A interoperabilidade entre sistemas, a sistematização e classificação de informação e de documentos, bem com a preparação das suas equipas para um trabalho produtivo e eficiente em registo remoto, assume especial atenção na transformação digital que as organizações têm necessariamente de implementar nas próximas décadas.

PME Mag. – Passados três anos desde a implementação do RGPD, como estão as empresas no âmbito da proteção dos dados pessoais?

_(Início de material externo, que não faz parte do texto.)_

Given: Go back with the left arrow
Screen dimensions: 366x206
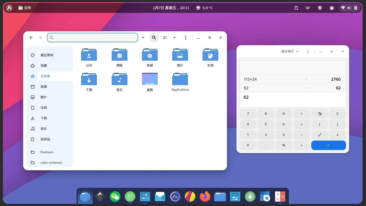Looking at the screenshot, I should 31,38.
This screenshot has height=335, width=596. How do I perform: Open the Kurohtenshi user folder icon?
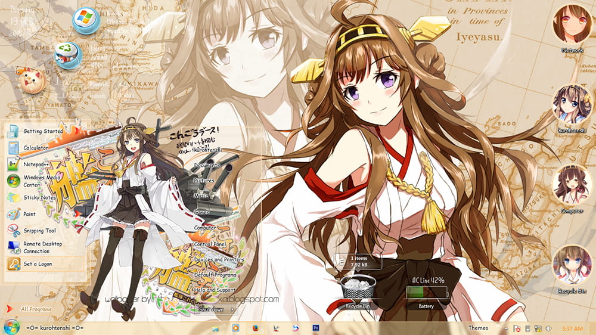coord(572,104)
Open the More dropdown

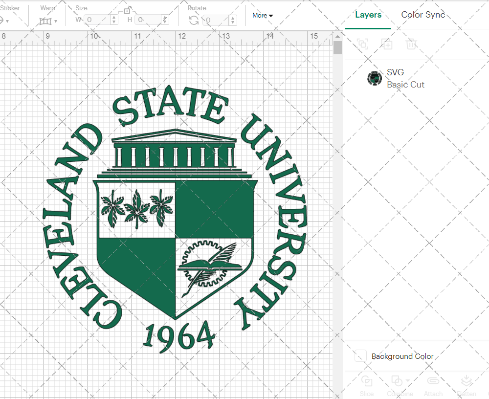coord(263,15)
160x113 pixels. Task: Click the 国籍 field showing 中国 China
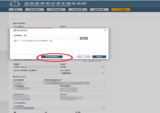click(x=34, y=67)
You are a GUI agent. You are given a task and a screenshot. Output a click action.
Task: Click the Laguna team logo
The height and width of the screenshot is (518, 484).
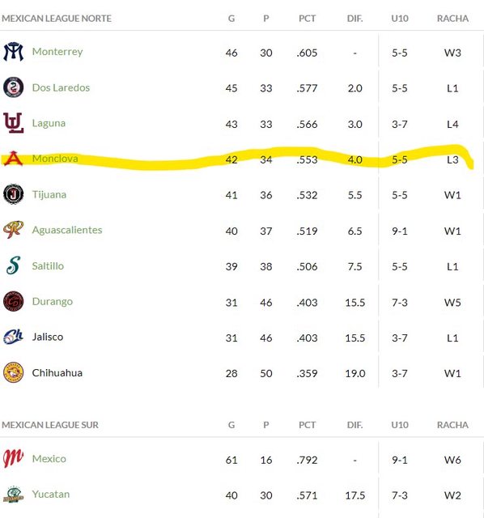[13, 123]
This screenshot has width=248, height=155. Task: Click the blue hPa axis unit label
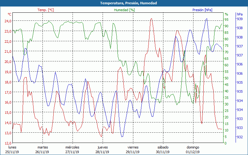(240, 14)
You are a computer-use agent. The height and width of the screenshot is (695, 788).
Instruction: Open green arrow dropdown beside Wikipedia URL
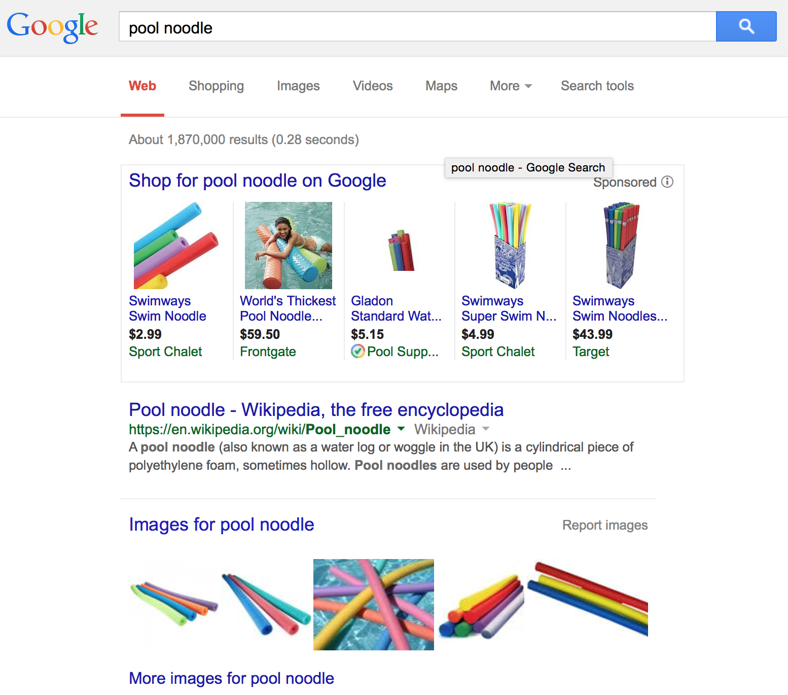point(401,429)
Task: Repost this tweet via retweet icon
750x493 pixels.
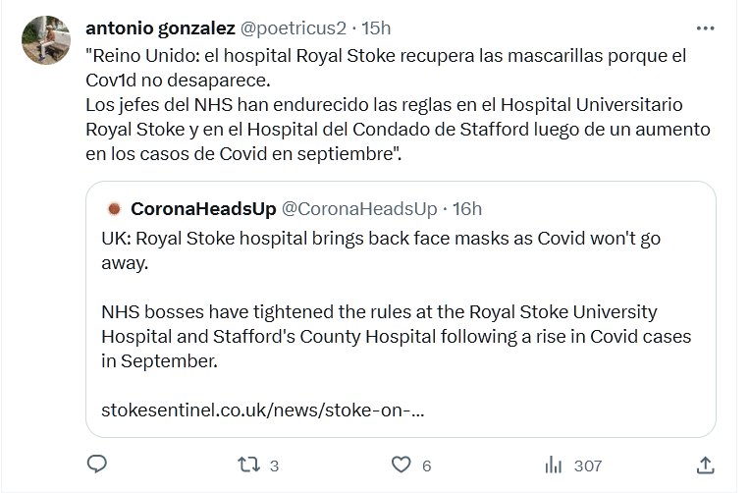Action: click(248, 464)
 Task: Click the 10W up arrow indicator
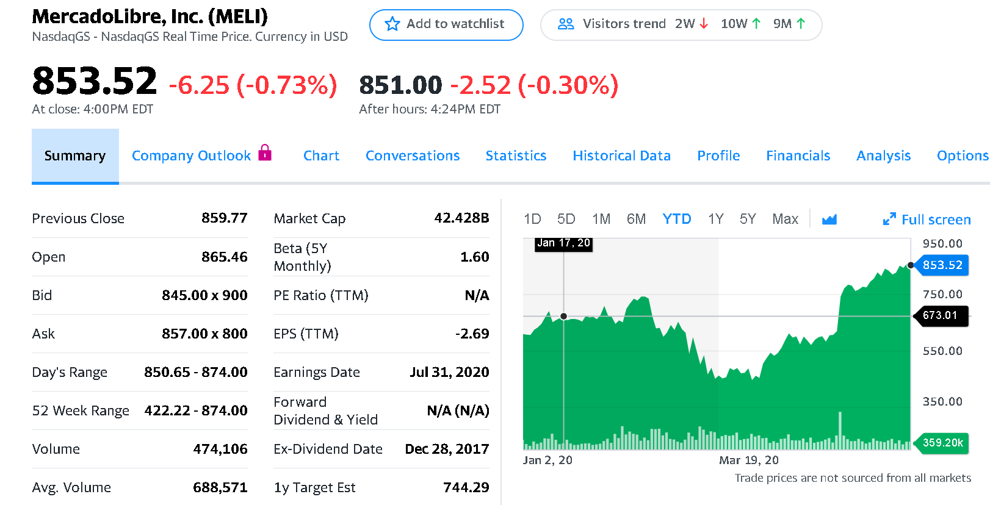756,24
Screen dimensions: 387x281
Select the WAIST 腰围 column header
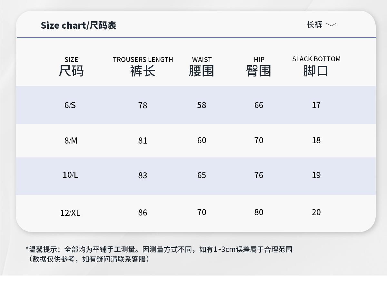202,67
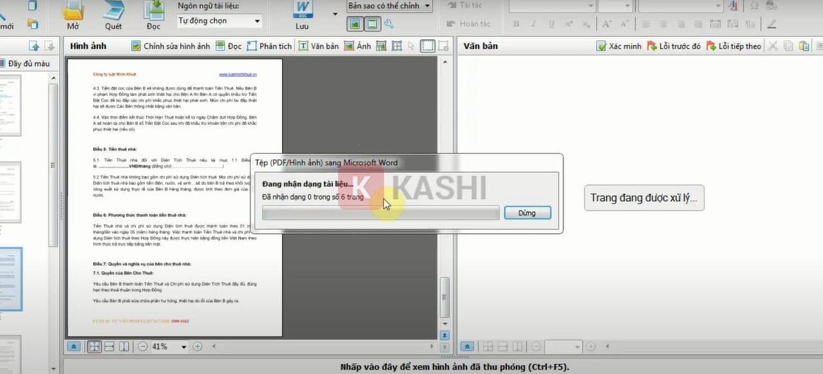
Task: Click the wrench format settings icon
Action: click(x=389, y=24)
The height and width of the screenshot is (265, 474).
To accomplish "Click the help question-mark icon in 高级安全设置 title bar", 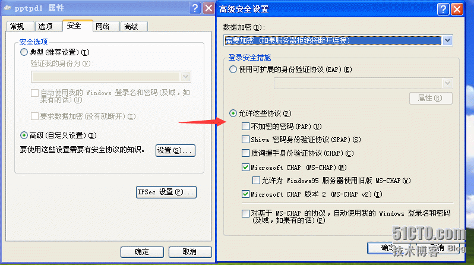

F. B. – As empresas encontram-se em distintos níveis de maturidade e, consequentemente, encontram-se em velocidades diferentes da garantia de conformidade. Fruto de algum tempo de amadurecimento e a natural curva de aprendizagem – própria de qualquer “nova” atividade – os profissionais de proteção de dados e privacidade apresentam agora um padrão mais nivelado de competência. Na verdade, a maturidade das organizações para a proteção de dados reflete diretamente a maturidade dos gestores e/ou do setor de atividade para a temática. Setores de atividade e gestores acostumados a lidar com informação, gestão e transformação de dados e segurança de transações ou transferência de informação, estão naturalmente mais preparados. Para estes mais preparados, nenhum dos desafios que agora se colocam são novos. Podem materializar-se de maneiras diferentes, representando desafios ainda não ultrapassados, mas não são novas problemáticas. Como tal, a maturidade inerente à operações permite uma mais fácil adequação de operações e identificação de soluções. Não sendo específico da Proteção de Dados e tendo sido há muito tempo já identificado, as empresas apenas conseguirão dar uma resposta adequada aos seus desafios, se tiverem o compromisso da equipa de gestão para a adequação dos recursos e investimento necessário para a gestão da mudança e transformação das operações. Embora a velocidades diferentes, conforme referido, este “comboio” não vai parar e as organizações – com maior ou menor sofrimento – adaptar-se-ão. No entanto, considero que depois de um foco interno que apelido de intra-conformidade, dando o natural enfoque na conformidade da própria organização, seguir-se-á um foco externo de inter-conformidade ou seja, a forma como a nossa conformidade depende ou é reforçada pela conformidade de todos os interlocutores da nossa cadeia de valor. A expressão “somos tão fortes quanto o nosso elo mais fraco” sempre foi ajuizada e adequada. E aplica-se tanto no contexto da proteção de dados e segurança da informação, bem como no contexto da sustentabilidade ou da resiliência.